● **RAW RECORDS**:
::::::

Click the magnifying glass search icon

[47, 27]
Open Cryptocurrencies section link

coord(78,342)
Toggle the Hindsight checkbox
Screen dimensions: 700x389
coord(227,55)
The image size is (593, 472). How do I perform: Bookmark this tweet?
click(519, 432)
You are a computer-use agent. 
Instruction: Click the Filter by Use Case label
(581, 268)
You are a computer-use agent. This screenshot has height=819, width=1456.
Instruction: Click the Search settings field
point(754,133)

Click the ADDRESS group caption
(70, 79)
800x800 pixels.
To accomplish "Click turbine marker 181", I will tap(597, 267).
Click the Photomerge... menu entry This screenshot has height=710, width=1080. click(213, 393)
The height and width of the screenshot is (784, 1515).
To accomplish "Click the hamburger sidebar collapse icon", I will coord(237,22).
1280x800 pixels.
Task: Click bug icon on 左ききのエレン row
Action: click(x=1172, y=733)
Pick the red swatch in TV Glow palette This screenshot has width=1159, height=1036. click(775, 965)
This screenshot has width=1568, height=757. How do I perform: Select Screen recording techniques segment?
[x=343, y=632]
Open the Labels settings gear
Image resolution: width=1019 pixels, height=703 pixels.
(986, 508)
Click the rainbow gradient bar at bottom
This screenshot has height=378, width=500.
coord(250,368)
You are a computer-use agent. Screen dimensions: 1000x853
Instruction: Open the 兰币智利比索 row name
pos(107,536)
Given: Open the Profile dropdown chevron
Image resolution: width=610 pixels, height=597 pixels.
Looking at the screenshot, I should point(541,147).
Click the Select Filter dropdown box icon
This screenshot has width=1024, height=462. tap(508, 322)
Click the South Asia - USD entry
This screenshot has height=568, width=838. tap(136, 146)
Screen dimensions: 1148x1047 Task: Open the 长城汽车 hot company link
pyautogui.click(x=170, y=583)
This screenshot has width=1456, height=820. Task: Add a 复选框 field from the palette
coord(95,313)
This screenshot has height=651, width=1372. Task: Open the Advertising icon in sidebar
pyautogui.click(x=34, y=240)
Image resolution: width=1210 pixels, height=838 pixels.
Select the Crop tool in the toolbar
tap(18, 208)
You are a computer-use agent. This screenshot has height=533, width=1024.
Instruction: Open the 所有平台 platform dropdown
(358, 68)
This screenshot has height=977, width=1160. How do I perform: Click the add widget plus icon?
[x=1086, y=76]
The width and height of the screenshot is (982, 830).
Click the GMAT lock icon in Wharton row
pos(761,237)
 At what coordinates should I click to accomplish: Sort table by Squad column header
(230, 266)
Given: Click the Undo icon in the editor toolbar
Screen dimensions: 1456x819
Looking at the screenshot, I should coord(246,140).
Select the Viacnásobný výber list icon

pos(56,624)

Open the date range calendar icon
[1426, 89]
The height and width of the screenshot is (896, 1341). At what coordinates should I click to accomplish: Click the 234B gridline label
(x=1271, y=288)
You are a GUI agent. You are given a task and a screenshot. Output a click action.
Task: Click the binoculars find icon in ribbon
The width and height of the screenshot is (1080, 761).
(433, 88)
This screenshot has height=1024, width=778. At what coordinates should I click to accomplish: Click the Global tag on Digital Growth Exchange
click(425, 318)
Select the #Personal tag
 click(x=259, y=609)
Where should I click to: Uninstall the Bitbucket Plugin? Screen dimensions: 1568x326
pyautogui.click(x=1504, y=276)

::::::

Could you arrange the part of the records that opens with the line containing "Screen dimensions: 1148x1047" and closes with the line containing "(x=1271, y=288)", both lines included, as a JSON list of strings with one string per line and blank lines left out?

● **RESULT FOR THIS EXERCISE**:
[
  "Screen dimensions: 1148x1047 Task: Open the 长城汽车 hot company link",
  "pyautogui.click(x=170, y=583)",
  "This screenshot has width=1456, height=820. Task: Add a 复选框 field from the palette",
  "coord(95,313)",
  "This screenshot has height=651, width=1372. Task: Open the Advertising icon in sidebar",
  "pyautogui.click(x=34, y=240)",
  "Image resolution: width=1210 pixels, height=838 pixels.",
  "Select the Crop tool in the toolbar",
  "tap(18, 208)",
  "You are a computer-use agent. This screenshot has height=533, width=1024.",
  "Instruction: Open the 所有平台 platform dropdown",
  "(358, 68)",
  "This screenshot has height=977, width=1160. How do I perform: Click the add widget plus icon?",
  "[x=1086, y=76]",
  "The width and height of the screenshot is (982, 830).",
  "Click the GMAT lock icon in Wharton row",
  "pos(761,237)",
  " At what coordinates should I click to accomplish: Sort table by Squad column header",
  "(230, 266)",
  "Given: Click the Undo icon in the editor toolbar",
  "Screen dimensions: 1456x819",
  "Looking at the screenshot, I should coord(246,140).",
  "Select the Viacnásobný výber list icon",
  "pos(56,624)",
  "Open the date range calendar icon",
  "[1426, 89]",
  "The height and width of the screenshot is (896, 1341). At what coordinates should I click to accomplish: Click the 234B gridline label",
  "(x=1271, y=288)"
]